Reading: The Relevance of Taxes: The Weighted Average Cost of Capital (WACC)

4. The Weighted Average Cost of Capital (WACC)

The valuation approach that we have considered so far incorporates the side-effects of financing in the cash flow estimation. In our main example, we have seen that debt financing increases the annual cash flow to the providers of capital by 87.5 each year. To find the ajdusted present value of the company, we have then capitalized the future expected interest tax savings using the appropriate cost of capital.

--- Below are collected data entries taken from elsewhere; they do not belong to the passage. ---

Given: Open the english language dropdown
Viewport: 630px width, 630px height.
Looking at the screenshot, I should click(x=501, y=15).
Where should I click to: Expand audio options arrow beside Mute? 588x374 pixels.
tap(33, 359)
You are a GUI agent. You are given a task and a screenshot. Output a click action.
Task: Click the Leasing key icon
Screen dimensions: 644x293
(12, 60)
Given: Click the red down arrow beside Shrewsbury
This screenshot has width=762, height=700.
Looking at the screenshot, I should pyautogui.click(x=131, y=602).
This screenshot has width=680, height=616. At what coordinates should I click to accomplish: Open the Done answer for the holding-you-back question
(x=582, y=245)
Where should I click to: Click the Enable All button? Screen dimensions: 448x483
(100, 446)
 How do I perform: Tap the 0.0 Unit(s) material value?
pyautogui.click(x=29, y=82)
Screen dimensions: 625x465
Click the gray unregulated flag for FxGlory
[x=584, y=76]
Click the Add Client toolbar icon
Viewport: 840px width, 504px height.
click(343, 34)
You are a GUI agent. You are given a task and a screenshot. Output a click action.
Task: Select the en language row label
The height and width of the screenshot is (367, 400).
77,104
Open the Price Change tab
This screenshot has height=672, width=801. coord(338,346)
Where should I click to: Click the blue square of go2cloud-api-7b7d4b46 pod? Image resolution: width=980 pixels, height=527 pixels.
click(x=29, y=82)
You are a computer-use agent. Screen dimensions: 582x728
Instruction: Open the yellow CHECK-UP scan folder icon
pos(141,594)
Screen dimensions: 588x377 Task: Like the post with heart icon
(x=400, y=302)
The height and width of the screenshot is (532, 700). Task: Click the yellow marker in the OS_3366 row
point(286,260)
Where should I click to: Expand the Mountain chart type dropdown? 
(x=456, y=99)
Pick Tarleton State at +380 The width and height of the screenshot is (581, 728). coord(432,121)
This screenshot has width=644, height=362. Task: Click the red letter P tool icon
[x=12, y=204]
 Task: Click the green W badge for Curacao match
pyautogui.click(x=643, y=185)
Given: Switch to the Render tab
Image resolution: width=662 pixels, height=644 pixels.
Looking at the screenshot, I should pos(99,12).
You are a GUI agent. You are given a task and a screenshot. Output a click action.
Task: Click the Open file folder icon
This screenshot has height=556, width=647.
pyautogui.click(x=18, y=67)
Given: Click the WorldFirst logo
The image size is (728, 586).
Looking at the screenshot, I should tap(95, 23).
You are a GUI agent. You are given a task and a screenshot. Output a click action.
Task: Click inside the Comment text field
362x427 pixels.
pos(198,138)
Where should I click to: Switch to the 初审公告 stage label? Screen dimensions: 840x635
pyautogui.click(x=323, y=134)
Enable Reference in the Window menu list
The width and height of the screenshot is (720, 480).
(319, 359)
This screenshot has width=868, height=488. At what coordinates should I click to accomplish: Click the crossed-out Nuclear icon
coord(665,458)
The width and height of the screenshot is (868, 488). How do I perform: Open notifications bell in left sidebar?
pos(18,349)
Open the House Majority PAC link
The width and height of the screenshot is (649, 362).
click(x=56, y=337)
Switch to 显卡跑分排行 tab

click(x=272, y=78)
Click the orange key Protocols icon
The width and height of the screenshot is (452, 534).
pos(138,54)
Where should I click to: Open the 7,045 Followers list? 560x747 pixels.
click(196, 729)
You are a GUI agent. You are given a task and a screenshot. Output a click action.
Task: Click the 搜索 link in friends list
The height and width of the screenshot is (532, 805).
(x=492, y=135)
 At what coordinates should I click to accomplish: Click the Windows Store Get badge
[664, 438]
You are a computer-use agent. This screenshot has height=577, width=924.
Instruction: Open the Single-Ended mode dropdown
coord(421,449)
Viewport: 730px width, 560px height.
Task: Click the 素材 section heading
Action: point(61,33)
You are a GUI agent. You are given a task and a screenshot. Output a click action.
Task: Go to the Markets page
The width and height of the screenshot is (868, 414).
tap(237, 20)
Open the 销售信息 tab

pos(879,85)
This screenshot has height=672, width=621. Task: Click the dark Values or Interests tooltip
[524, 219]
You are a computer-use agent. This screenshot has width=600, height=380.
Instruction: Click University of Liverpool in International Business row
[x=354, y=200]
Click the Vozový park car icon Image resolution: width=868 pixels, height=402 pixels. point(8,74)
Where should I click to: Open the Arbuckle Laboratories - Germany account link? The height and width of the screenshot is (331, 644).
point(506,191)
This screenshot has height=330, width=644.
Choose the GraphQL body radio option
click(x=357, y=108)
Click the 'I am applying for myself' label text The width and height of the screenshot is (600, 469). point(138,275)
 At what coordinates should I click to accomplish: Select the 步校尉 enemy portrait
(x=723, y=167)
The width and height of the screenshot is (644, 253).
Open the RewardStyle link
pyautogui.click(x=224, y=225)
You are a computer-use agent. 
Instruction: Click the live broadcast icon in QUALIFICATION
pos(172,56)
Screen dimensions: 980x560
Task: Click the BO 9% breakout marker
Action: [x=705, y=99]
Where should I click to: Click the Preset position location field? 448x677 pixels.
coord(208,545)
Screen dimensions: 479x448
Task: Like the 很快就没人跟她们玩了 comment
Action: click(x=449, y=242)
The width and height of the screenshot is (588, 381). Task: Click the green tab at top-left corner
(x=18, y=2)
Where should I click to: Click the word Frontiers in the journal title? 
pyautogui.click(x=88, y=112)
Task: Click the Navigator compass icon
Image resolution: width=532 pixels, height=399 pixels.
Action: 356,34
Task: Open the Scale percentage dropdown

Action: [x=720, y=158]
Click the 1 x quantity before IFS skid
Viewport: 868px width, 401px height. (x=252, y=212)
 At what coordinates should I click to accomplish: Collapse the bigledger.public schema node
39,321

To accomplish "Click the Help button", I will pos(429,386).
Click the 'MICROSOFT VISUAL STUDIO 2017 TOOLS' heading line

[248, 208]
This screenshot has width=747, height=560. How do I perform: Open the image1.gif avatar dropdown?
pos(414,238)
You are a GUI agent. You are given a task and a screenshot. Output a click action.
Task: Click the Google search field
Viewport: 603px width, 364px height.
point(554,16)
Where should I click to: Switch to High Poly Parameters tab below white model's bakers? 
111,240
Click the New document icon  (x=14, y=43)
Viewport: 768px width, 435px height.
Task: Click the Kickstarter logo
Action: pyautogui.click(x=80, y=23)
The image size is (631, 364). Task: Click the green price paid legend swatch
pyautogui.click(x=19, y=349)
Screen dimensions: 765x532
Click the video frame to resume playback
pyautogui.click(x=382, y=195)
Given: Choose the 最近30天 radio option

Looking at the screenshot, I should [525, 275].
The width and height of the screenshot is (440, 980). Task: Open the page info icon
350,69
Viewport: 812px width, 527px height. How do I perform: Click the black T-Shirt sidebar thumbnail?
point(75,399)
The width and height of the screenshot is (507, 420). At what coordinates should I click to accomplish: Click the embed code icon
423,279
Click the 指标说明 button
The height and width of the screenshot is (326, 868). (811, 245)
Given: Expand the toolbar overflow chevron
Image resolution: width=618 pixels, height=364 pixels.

An alternative, and sometimes more practical approach, is to incorporate the side-effects of financing directly in the cost of capital. The idea is very simple:

The cost of debt (k_D) indicates the firm's pre-tax cost of borrowing. In our example, that pre-tax cost is 10%.
Assuming a tax rate (τ) of 35%, the firm saves 35 cents in taxes for reach dollar in interest expenses.
Factually, this lowers the cost of borrowing by 35%.
Therefore, the net cost of borrowing is not the pre-tax cost of debt (k_D) but the after-tax cost of debt, which is k_D × (1-τ). In our example, the after-tax cost of debt is therefore 6.5% [= 0.1 × (1 - 0.35)].

Instead of using the pre-tax cost of capital, we can use the after-tax cost of capital to estimate the so-called Weighted Average Cost of Capital (WACC). Formally, the WACC is defined as:

WACC = \( k_D \times (1-\tau) \times \frac{D}{D+E} + k_E \times \frac{E}{D+E} \)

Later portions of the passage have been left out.